Since its inception in 1999, the Silent Hill series has taken us to new and terrifying places, like a creepy school, a creepy hospital, a creepy amusement park, a creepy apartment building, another creepy hospital, a creepy hotel, a creepy motel, a creepy mall, a different creepy apartment building, a creepy hospital...
Okay, maybe there was some repetition in there. But that's always been part of the series' charm (if "charm" is the right word for a franchise whose monsters look like animals that have been skinned, and then sewn to each other) -- taking familiar, safe places and running them through the Nightmare Filter. Team Silent iterated on this formula with the addition of first-person segments and a nearly Silent Hill-free plot in 2004's The Room, but Double Helix's Silent Hill: Homecoming returns to a more traditional experience.

The first level is a creepy hospital. See? Traditional.
You play as Alex Shephard, a combat veteran who returns to his hometown of Shephard's Glen after a stint in a hospital to discover that the place is looking a bit...foggy. Townspeople have gone missing, large sections of road have disappeared, and the most he can get anyone to admit to is that something "strange" is happening. Alex goes out in search of his brother, Josh, and his investigation leads him to dark-cultish happenings in Silent Hill.
The biggest change this time around is the combat system; Alex can lock on, evade, and perform counterattacks and basic combos. It's the most fleshed-out combat system in the series yet, and works pretty well; the downside, however, is that Alex's capability removes most of the tension from enemy encounters--with a knife and enough time he can kill pretty much anything. The game attempts to make up for this by throwing more enemies at you at once (one area has you fighting no fewer than five nurses simultaneously), but when all else fails you can still run faster than almost anything else in the game.
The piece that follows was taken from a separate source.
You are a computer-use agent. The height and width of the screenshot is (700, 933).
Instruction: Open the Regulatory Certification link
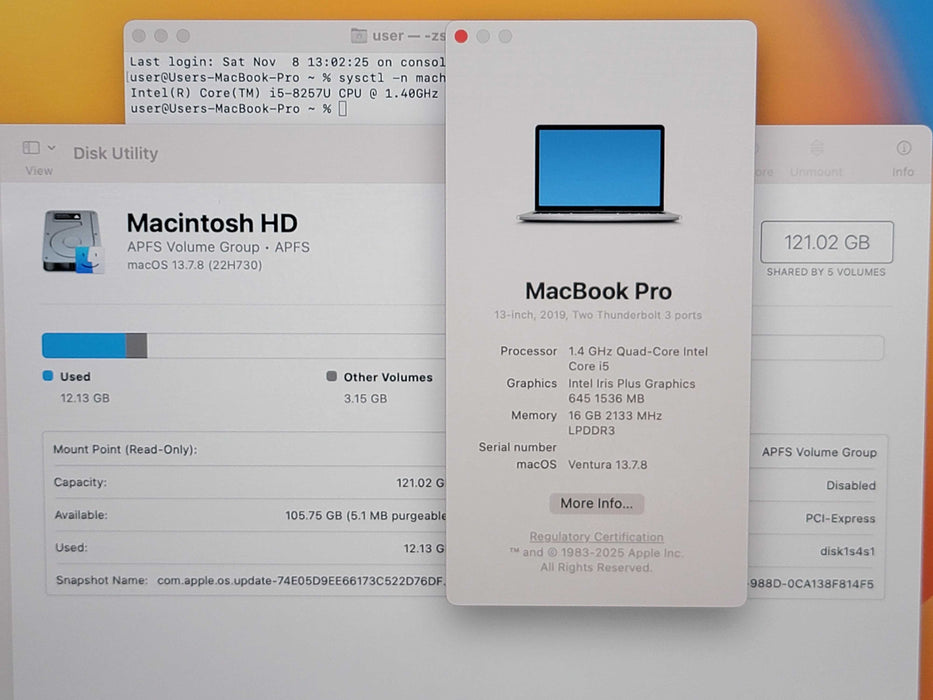click(x=596, y=537)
Near the end, monsters give way to human Order members. I thought it was kind of lame until the first time one of them saw me and went, "Oh, shit!" You just don't get that kind of welcome from Pyramid Head.
Puzzles in Homecoming range from "Collect three doodads and return them here" to "Aimlessly slide these blocks around until you snap your controller in half." There aren't many in the game, they're not very interesting, and it feels like they're included out of habit more than anything.
Similarly, Homecoming's story is good, but not great. Series fans won't be caught off-guard by most of the twists (SPOILER: there's guilt), and the plot was a lot less confusing than usual. In any other series, the latter would be a good thing, but most of the fun of a Silent Hill game is deciphering its events and symbolism alongside a protagonist who may never understand it all himself. Homecoming spells it all out for you by the end, which is a little disappointing.
Although Homecoming does little to progress or evolve the Silent Hill franchise, it hits far more often than it misses. Fans of the series won't be disappointed (barring occasional fatigue), and fans of action/horror games will find it perfectly adequate.